The same sort of clown will tell you that quite a lot of ships have accidents with pilots embarked, to which the correct answer is that few groundings occur in the middle of the ocean. You can almost watch their minds working as they try and figure that one out. But pilotage is important, and, probably because of the economic downturn, currently under attack from those who grudge every cent a pilot earns.

A current line of attack suggests that with brilliant communications and the facility of AIS, a pilot aboard each ship is extravagant. Just like air traffic control, an operator in a VTS tower could simultaneously direct half a dozen ships. This is a great, money-saving idea in theory, but nonsense on stilts in practice. The VTS operator, whatever his or her communication skills, is unable to know what on earth is really going on in the wheelhouse of an arriving ship.

The “bridge team” is probably composed of one spaced out shipmaster who has been awake for thirty hours and is being shouted at over his mobile by the charterer while sorting out the arrival paperwork. There may or may not be a helmsman who knows how to steer, while nobody has bothered to clear away the anchors or called the hands for stations. The VTS operator, listening to some confusing shouts and grunts over the VHF, is unlikely to make much sense of the situation, and there can be no substitute for an injection of expertise in the shape of an embarked pilot.

Some years ago, at my nearest port, the pilot boat was off the port for the arrival of a short sea ship, which failed to slow down and was heading straight for the breakwater. The pilot boat went alongside and the pilot leaped onto the foredeck and sprinted to the bridge where he found the master fast asleep in his chair, and no other soul aboard the ship awake. That’s instructive.

Pilots are important, and I think you can argue that in the history of shipping they have never been more important. There never has been a time when ships’ crews have been so stretched, so few in number, and run with such desperate intensity. Delays, for whatever good navigational reason, will occasion screams from charterers who think that ships run on rails, like trams. The pilot can take a lot of the weight off the over-stretched master at the most crucial time in the voyage.
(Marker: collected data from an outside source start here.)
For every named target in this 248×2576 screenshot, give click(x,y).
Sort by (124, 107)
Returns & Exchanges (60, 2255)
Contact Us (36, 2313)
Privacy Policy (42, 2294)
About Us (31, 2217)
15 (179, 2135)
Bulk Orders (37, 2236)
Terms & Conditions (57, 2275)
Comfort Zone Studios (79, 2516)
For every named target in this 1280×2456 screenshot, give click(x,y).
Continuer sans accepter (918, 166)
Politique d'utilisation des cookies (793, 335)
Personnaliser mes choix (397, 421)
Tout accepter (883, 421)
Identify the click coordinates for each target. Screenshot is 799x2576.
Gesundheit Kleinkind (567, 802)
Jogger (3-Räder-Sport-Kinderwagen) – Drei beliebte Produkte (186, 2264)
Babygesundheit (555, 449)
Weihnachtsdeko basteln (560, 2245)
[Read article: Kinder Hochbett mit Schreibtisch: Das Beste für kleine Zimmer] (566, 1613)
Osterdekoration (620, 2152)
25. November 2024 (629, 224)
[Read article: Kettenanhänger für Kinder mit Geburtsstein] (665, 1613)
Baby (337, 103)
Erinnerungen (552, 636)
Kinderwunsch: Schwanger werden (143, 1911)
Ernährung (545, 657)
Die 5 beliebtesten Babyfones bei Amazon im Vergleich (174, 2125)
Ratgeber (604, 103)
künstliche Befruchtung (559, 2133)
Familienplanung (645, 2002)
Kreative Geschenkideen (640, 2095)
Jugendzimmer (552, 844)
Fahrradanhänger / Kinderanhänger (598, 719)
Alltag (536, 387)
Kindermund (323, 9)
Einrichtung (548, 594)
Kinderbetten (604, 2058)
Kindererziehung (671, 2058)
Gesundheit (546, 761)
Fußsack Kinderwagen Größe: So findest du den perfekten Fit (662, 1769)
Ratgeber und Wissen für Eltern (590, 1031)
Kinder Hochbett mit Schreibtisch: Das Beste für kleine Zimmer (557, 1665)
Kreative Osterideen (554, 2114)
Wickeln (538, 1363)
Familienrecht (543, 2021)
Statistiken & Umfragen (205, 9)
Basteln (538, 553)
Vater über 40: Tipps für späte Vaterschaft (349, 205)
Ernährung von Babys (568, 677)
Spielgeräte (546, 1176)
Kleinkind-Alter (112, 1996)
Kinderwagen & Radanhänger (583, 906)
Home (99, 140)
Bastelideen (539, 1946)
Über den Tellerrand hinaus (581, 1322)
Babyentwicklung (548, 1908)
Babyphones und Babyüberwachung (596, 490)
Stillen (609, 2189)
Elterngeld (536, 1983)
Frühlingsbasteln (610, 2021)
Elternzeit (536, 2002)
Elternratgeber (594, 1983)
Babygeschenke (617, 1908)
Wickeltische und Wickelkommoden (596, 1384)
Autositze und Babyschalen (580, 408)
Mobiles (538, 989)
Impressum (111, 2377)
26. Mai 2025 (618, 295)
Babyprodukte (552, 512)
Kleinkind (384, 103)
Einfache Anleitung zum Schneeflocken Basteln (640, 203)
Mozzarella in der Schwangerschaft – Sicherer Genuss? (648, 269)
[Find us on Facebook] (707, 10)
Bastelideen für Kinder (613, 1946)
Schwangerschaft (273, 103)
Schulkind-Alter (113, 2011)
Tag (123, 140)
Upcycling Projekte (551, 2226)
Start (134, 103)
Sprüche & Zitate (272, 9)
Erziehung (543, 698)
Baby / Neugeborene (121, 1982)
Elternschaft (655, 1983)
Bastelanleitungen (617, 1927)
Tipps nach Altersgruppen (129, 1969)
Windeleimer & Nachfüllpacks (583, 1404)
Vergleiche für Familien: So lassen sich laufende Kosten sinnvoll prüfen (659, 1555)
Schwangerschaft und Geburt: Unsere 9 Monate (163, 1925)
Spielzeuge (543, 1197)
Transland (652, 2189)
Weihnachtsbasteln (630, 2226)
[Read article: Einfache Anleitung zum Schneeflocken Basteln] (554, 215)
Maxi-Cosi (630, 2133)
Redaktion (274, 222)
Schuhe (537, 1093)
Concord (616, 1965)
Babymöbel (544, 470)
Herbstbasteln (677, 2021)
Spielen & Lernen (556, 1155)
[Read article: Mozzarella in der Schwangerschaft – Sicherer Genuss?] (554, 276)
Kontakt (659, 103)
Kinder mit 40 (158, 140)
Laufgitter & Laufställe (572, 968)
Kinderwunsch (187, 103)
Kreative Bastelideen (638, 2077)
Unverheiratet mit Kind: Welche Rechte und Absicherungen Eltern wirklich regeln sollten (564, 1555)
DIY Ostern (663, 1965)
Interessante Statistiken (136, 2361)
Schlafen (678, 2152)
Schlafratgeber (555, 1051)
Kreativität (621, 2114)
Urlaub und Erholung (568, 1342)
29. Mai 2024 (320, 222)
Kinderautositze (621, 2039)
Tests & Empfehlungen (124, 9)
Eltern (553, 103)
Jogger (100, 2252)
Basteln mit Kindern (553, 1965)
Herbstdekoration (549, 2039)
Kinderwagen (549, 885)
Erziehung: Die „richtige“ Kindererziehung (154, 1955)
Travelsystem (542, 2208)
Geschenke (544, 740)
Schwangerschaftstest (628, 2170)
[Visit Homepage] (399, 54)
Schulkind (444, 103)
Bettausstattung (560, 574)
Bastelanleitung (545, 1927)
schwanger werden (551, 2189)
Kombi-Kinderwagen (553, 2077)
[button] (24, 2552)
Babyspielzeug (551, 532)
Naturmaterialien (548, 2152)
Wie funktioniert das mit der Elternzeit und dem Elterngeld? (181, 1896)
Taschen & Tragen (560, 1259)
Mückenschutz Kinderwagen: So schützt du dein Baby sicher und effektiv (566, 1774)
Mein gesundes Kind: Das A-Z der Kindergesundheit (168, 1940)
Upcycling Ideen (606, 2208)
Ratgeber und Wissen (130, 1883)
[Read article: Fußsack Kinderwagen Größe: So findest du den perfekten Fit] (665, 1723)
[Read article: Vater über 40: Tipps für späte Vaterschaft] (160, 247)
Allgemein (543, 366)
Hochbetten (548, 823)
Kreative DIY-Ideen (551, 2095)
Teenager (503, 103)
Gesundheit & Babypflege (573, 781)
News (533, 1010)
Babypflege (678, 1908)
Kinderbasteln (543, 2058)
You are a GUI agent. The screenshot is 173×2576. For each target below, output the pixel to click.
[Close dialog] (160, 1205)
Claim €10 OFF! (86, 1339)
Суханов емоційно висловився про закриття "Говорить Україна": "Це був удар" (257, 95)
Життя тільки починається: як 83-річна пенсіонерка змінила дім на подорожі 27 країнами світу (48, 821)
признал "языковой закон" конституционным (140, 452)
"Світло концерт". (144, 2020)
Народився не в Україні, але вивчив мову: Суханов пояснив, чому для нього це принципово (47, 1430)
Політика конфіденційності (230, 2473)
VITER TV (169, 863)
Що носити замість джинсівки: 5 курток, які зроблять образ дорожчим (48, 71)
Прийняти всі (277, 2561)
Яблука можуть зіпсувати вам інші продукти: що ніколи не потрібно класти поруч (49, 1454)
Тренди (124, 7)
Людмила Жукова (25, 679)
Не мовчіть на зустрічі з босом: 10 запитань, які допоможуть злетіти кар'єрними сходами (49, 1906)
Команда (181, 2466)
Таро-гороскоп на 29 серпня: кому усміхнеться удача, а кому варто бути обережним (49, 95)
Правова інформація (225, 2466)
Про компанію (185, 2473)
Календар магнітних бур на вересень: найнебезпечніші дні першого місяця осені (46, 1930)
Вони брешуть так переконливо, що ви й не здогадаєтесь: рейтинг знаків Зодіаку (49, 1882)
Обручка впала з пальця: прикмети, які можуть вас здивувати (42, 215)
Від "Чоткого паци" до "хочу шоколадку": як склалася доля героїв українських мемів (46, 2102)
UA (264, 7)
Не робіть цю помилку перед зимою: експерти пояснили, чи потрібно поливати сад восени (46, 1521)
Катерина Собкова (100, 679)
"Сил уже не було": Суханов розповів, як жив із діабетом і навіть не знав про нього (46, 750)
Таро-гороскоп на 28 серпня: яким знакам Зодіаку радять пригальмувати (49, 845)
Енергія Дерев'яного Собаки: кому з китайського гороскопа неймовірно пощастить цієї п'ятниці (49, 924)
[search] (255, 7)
The pilot is important because there never has been a time when there has been such intolerance of maritime accident, and the presence of the pilot can be one very useful item of insurance against this happening. Sure, pilots can make mistakes, but they can also stop an enormous number of mistakes happening. By definition, they will be experienced people with a lot of local knowledge.

But none of this will stop shipowners from grudging their pilotage dues, believing that if they are forced to take pilots, they should be paid about the same as the linesman. They want to see pilotage commercialised with competition forcing the prices down. My answer to this is that pilots are as essential to safety as the bollards on the quay, and you wouldn’t want competition for those.